The focus of Section II — Ethical Responsibilities to Families of the NAEYC Code of Ethical Conduct is on the tremendous importance of the family circumstances and relationships in the lives of children. In that regard, Section II also recognizes a “primary responsibility” to support child-family relationships. Section II ideals promote the application of relevant knowledge to the support of positive relationships in families and the education and counseling of family members to help establish positive relationships conducive to healthy childhood development. In principle, the focus of Section II is actually the most important subset of the issues recognized in Section I. The fact that Section II is devoted to family issues is appropriate given the overwhelming significance of family relationships within the formative experiences of childhood.

The focus of Section III — Ethical Responsibilities to Colleagues outlines the elements of a cooperative and supportive vocational environment. It also emphasizes the importance of positive and healthy relationships among and between professionals as being necessary for the achievement of objectives relating to positive healthy relationships for children.

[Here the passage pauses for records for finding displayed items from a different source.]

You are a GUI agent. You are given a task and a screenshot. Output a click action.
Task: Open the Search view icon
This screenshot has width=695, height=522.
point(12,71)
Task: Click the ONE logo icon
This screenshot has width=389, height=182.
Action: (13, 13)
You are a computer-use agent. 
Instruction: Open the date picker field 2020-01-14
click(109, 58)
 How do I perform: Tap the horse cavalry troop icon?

Section III represents a fundamental management principle about the importance of a uniform organizational culture, especially within social service missions. The accomplishment of organizational objectives related to promoting positive healthy relations in others substantially requires incorporation of those values within the organization.

Finally, Section IV — Ethical Responsibilities to Community and Society addresses the myriad connections, relationships, and interdependencies of children and the comprehensive resources available to children and families in the community. More particularly, Section IV is the only section of the NAEYC Code whose ideals and principles are both separated into those pertaining to individuals and to collective entities. In some respects, Section IV balances the focus of Sections I and II on the individual child and on families. Section IV recognizes the continuing relevance of external environmental circumstances throughout the lives of children. It correctly addresses the community-wide range of potential influences and promotes the application of NAEYC concepts throughout communities for the benefit of all children within them. Between the micro-focus of Sections I and II and this macro-focus, the NAEYC Code seems to provide a comprehensive means of improving the lives of children at every level. Section III serves both as a practical means of best accomplishing NAEYC objectives and also as.